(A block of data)
^^^^^^^^

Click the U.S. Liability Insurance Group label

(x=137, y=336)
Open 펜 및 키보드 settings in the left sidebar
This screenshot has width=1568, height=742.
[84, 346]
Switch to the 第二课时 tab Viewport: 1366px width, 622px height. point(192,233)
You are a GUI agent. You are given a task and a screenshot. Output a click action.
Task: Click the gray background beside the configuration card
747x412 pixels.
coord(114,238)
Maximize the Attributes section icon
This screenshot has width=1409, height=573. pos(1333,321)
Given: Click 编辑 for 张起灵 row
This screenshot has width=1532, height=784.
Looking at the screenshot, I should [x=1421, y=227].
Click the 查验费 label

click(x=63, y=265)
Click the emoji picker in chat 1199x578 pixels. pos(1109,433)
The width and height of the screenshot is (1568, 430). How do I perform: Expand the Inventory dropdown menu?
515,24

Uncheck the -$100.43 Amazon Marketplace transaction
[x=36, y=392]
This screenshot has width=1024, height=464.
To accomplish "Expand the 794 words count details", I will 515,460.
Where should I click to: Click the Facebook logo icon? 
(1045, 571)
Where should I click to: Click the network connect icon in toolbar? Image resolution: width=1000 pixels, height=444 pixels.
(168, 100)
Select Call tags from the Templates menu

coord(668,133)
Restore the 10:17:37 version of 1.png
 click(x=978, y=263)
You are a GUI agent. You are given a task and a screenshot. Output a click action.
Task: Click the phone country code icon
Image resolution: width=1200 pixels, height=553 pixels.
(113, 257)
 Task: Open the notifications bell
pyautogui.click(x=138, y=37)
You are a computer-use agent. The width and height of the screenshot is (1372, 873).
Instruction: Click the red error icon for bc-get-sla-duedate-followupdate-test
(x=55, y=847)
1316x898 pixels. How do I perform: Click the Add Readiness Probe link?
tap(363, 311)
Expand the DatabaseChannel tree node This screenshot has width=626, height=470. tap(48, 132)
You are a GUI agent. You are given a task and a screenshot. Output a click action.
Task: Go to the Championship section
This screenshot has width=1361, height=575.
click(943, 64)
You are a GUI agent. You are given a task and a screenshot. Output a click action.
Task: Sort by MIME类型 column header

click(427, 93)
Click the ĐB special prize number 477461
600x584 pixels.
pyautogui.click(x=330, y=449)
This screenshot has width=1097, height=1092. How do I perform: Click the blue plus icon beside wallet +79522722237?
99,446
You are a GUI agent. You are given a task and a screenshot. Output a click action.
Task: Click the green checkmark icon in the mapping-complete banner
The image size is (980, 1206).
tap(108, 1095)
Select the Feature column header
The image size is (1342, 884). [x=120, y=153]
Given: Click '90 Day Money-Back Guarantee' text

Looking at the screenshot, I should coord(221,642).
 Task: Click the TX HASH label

^^^^^^^^

Task to carry out: Convert the lines of the listing into a JSON list of strings, one string per line with blank lines omitted, starting with the line that contains "1316x898 pixels. How" and going on through the line that contains "Expand the DatabaseChannel".

Output of the exercise:
[
  "1316x898 pixels. How do I perform: Click the Add Readiness Probe link?",
  "tap(363, 311)",
  "Expand the DatabaseChannel tree node This screenshot has width=626, height=470. tap(48, 132)"
]